> **Set problem**:
Answer these questions about the blog excerpt that follows, one answer per line, marked like the questions.
(a) Which author does the writer still read but skip over "the sexual acrobatics"?
(b) Which cat is named as the first published cat?
(c) In the poem, what are black men known only by?

> **Document segment**:
◆ ◆ ◆ ◆

I admit I’m not the typical reader. Wish fulfillment to me would be living in Canada as a published author, retired, and a cat***.  I like my couples to have more equal footing, and the woman to supply more than just her pretty face to the union. I like strong females and males with depth, not just “strong and silent”.
I have to admit that I still read a few romance authors. Robin D. Owens I read for her world building and her focus on emotional baggage rather than “He/she wouldn’t possibly want to marry me”. Also, her sex scenes are reasonably anchored in reality. I read Barbara Michaels, although her books may not be considered romance, because she has very real protagonists who seldom have the immense social class disparities. I read a few others — Mary Balogh among others. And I still read JD Robb, but I skip over the sexual acrobatics.
* These may actually be real titles for all I know.
** Oops. TMI.
*** I would not be the first published cat. That honor goes to Lil’ Bub, the pint-sized alien cat. 

A poem about a hard truth

Attention is the Currency in the Marketplace of Ideas

Young white girls’ stories get told
When they disappear from the jogging path;
Young black girls just disappear.
Massacred teens’ stories get told
Until shouted down by rich white men.
The mentally ill are known only by their rampages,
and black men only by their records.
Black women are not heard, even in numbers.

Attention is the currency in the marketplace of ideas,
But its distribution is skewed.

◆ ◆ ◆ ◆

> **Dataset extract**:
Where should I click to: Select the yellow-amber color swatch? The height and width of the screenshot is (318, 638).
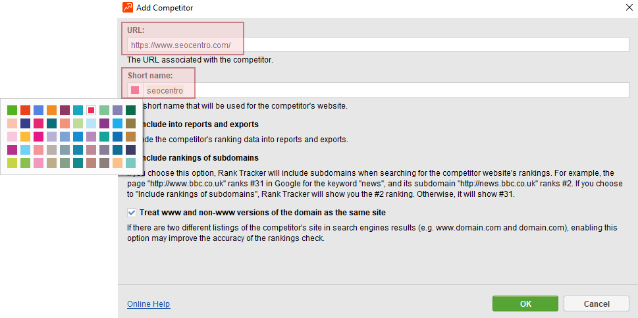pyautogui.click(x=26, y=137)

◆ ◆ ◆ ◆

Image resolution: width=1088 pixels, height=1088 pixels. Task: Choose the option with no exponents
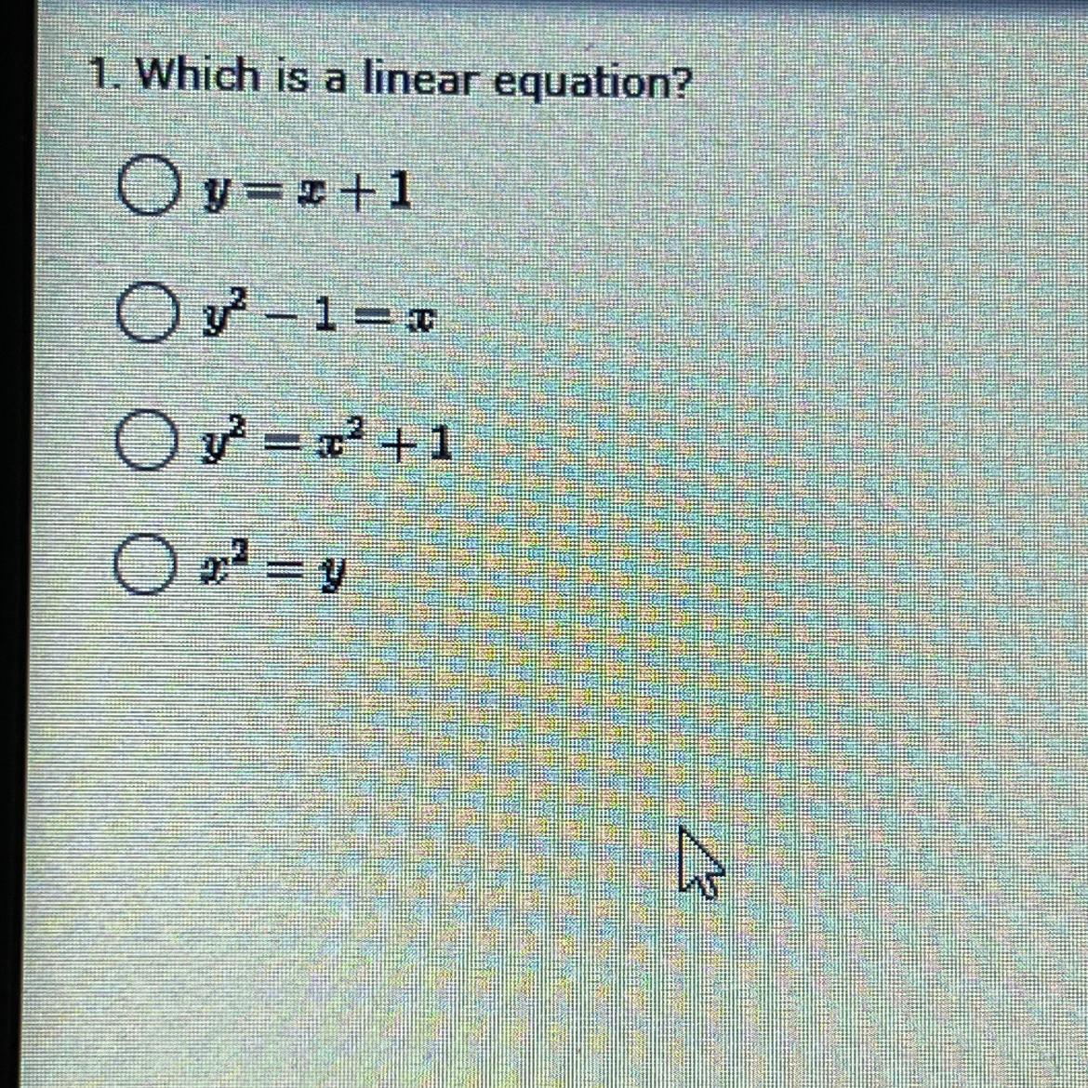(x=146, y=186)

◆ ◆ ◆ ◆

> **Result below**:
(a) JD Robb
(b) Lil' Bub
(c) Their records